● **Description of the task**
Check every line of the data below for the string "néerlandais", and copy the ones that hold it.

Collected data entries
━━━━━━━━━━━━━━━━━━━━━━━━━━━━━━
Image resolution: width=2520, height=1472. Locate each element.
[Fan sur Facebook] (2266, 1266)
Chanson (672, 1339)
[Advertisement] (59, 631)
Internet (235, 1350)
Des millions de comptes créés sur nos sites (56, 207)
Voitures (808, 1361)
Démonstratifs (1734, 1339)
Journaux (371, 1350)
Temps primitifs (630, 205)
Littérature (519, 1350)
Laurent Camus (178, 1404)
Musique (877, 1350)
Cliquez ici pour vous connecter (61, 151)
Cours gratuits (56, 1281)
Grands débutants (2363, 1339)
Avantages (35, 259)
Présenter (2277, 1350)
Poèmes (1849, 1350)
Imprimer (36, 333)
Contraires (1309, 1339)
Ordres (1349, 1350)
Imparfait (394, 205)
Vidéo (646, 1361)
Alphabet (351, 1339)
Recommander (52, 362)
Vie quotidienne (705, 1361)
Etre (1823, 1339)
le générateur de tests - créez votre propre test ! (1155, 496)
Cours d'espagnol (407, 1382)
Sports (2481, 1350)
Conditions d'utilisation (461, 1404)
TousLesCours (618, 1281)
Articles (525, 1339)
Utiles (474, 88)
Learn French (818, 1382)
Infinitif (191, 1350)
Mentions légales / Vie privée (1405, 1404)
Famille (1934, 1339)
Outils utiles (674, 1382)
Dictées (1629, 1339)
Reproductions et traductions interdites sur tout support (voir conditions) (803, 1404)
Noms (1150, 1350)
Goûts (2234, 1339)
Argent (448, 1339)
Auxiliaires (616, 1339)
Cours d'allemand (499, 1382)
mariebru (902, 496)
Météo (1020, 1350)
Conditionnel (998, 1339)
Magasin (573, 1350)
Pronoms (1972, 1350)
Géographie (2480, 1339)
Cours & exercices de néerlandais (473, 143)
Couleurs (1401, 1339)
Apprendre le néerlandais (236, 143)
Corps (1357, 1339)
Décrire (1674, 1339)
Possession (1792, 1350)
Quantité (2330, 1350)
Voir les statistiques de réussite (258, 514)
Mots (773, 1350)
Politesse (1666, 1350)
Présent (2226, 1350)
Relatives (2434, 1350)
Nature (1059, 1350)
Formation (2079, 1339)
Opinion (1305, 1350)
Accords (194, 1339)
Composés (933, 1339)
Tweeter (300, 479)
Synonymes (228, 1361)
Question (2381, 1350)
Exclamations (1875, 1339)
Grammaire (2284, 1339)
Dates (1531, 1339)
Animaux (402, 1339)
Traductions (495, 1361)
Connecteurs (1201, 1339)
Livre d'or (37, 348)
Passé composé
━━━━━━━━━━━━━━━━━━━━━━━━━━━━━━
● **Answer box**
Cours & exercices de néerlandais (473, 143)
Apprendre le néerlandais (236, 143)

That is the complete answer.